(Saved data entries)
↓↓↓

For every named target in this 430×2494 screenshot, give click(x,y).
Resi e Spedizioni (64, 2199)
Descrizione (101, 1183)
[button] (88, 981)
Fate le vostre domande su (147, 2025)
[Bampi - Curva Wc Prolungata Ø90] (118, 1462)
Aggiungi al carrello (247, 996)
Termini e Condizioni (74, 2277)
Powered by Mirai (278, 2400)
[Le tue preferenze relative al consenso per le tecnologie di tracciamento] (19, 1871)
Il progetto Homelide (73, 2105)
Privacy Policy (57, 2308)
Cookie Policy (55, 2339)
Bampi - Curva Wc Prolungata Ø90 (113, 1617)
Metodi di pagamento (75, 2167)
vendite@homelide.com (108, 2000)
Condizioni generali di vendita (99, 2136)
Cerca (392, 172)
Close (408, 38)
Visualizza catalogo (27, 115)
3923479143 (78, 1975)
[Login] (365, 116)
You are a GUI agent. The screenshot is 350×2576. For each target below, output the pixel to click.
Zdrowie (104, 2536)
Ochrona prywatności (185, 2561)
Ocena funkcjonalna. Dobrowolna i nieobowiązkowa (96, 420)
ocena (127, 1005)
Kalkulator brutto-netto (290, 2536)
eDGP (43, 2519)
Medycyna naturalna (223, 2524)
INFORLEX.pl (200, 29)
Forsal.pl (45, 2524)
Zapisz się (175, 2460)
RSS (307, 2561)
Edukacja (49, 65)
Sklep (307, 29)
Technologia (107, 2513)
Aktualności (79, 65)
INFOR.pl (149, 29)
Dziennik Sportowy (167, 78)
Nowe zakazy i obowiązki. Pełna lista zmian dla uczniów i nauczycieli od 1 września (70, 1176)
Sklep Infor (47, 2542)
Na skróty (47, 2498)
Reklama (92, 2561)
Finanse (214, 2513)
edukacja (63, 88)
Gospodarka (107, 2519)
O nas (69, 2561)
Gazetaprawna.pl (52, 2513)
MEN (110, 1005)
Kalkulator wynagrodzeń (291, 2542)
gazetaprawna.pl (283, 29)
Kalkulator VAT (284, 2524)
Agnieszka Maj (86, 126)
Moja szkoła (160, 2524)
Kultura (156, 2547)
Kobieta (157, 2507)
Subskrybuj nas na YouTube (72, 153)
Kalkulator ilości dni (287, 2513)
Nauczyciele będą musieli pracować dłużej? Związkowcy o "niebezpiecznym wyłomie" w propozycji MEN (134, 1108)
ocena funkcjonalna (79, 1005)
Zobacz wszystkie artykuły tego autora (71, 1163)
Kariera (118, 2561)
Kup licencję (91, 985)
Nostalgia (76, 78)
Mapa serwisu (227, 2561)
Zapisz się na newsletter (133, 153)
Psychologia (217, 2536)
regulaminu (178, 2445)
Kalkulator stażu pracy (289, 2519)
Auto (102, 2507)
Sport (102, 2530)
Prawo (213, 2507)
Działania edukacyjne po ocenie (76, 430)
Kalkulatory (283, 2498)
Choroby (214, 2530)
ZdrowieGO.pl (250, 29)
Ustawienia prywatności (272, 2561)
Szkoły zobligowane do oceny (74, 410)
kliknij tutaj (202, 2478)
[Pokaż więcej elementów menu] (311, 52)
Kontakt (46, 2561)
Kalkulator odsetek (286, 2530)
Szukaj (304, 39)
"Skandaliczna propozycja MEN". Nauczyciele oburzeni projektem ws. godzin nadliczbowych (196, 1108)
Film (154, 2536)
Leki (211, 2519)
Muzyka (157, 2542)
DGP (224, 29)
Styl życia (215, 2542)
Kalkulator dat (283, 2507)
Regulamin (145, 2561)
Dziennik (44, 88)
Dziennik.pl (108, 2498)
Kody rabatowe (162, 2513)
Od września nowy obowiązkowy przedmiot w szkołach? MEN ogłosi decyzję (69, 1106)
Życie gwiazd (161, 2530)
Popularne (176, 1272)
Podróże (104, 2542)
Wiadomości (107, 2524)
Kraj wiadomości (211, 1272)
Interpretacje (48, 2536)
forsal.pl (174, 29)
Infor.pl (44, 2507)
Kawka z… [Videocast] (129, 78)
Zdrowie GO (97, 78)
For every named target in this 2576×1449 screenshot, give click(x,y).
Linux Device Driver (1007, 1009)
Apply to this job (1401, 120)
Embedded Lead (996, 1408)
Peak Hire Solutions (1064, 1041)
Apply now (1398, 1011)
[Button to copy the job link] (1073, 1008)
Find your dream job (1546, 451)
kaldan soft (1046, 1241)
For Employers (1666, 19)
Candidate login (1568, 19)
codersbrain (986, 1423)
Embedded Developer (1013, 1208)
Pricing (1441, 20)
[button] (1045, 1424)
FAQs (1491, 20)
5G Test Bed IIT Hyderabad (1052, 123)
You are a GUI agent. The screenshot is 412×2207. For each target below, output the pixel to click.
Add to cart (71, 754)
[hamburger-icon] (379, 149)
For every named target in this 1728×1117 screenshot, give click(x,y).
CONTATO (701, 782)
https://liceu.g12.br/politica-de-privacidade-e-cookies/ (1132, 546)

↑↑↑

(Exercise objective): Each entry shown above should be copied out exactly.

(Answer section):
For every named target in this 430×2494 screenshot, give click(x,y).
Resi e Spedizioni (64, 2199)
Descrizione (101, 1183)
[button] (88, 981)
Fate le vostre domande su (147, 2025)
[Bampi - Curva Wc Prolungata Ø90] (118, 1462)
Aggiungi al carrello (247, 996)
Termini e Condizioni (74, 2277)
Powered by Mirai (278, 2400)
[Le tue preferenze relative al consenso per le tecnologie di tracciamento] (19, 1871)
Il progetto Homelide (73, 2105)
Privacy Policy (57, 2308)
Cookie Policy (55, 2339)
Bampi - Curva Wc Prolungata Ø90 (113, 1617)
Metodi di pagamento (75, 2167)
vendite@homelide.com (108, 2000)
Condizioni generali di vendita (99, 2136)
Cerca (392, 172)
Close (408, 38)
Visualizza catalogo (27, 115)
3923479143 (78, 1975)
[Login] (365, 116)
You are a GUI agent. The screenshot is 350×2576. For each target below, output the pixel to click.
Zdrowie (104, 2536)
Ochrona prywatności (185, 2561)
Ocena funkcjonalna. Dobrowolna i nieobowiązkowa (96, 420)
ocena (127, 1005)
Kalkulator brutto-netto (290, 2536)
eDGP (43, 2519)
Medycyna naturalna (223, 2524)
INFORLEX.pl (200, 29)
Forsal.pl (45, 2524)
Zapisz się (175, 2460)
RSS (307, 2561)
Edukacja (49, 65)
Sklep (307, 29)
Technologia (107, 2513)
Aktualności (79, 65)
INFOR.pl (149, 29)
Dziennik Sportowy (167, 78)
Nowe zakazy i obowiązki. Pełna lista zmian dla uczniów i nauczycieli od 1 września (70, 1176)
Sklep Infor (47, 2542)
Na skróty (47, 2498)
Reklama (92, 2561)
Finanse (214, 2513)
edukacja (63, 88)
Gospodarka (107, 2519)
O nas (69, 2561)
Gazetaprawna.pl (52, 2513)
MEN (110, 1005)
Kalkulator wynagrodzeń (291, 2542)
gazetaprawna.pl (283, 29)
Kalkulator VAT (284, 2524)
Agnieszka Maj (86, 126)
Moja szkoła (160, 2524)
Kultura (156, 2547)
Kobieta (157, 2507)
Subskrybuj nas na YouTube (72, 153)
Kalkulator ilości dni (287, 2513)
Nauczyciele będą musieli pracować dłużej? Związkowcy o "niebezpiecznym wyłomie" w propozycji MEN (134, 1108)
ocena funkcjonalna (79, 1005)
Zobacz wszystkie artykuły tego autora (71, 1163)
Kariera (118, 2561)
Kup licencję (91, 985)
Nostalgia (76, 78)
Mapa serwisu (227, 2561)
Zapisz się na newsletter (133, 153)
Psychologia (217, 2536)
regulaminu (178, 2445)
Kalkulator stażu pracy (289, 2519)
Auto (102, 2507)
Sport (102, 2530)
Prawo (213, 2507)
Działania edukacyjne po ocenie (76, 430)
Kalkulatory (283, 2498)
Choroby (214, 2530)
ZdrowieGO.pl (250, 29)
Ustawienia prywatności (272, 2561)
Szkoły zobligowane do oceny (74, 410)
kliknij tutaj (202, 2478)
[Pokaż więcej elementów menu] (311, 52)
Kontakt (46, 2561)
Kalkulator odsetek (286, 2530)
Szukaj (304, 39)
"Skandaliczna propozycja MEN". Nauczyciele oburzeni projektem ws. godzin nadliczbowych (196, 1108)
Film (154, 2536)
Leki (211, 2519)
Muzyka (157, 2542)
DGP (224, 29)
Styl życia (215, 2542)
Kalkulator dat (283, 2507)
Regulamin (145, 2561)
Dziennik (44, 88)
Dziennik.pl (108, 2498)
Kody rabatowe (162, 2513)
Od września nowy obowiązkowy przedmiot w szkołach? MEN ogłosi decyzję (69, 1106)
Życie gwiazd (161, 2530)
Popularne (176, 1272)
Podróże (104, 2542)
Wiadomości (107, 2524)
Kraj wiadomości (211, 1272)
Interpretacje (48, 2536)
forsal.pl (174, 29)
Infor.pl (44, 2507)
Kawka z… [Videocast] (129, 78)
Zdrowie GO (97, 78)
For every named target in this 2576×1449 screenshot, give click(x,y).
Linux Device Driver (1007, 1009)
Apply to this job (1401, 120)
Embedded Lead (996, 1408)
Peak Hire Solutions (1064, 1041)
Apply now (1398, 1011)
[Button to copy the job link] (1073, 1008)
Find your dream job (1546, 451)
kaldan soft (1046, 1241)
For Employers (1666, 19)
Candidate login (1568, 19)
codersbrain (986, 1423)
Embedded Developer (1013, 1208)
Pricing (1441, 20)
[button] (1045, 1424)
FAQs (1491, 20)
5G Test Bed IIT Hyderabad (1052, 123)
You are a GUI agent. The screenshot is 412×2207. For each target below, output the pixel to click.
Add to cart (71, 754)
[hamburger-icon] (379, 149)
For every named target in this 1728×1117 screenshot, give click(x,y).
CONTATO (701, 782)
https://liceu.g12.br/politica-de-privacidade-e-cookies/ (1132, 546)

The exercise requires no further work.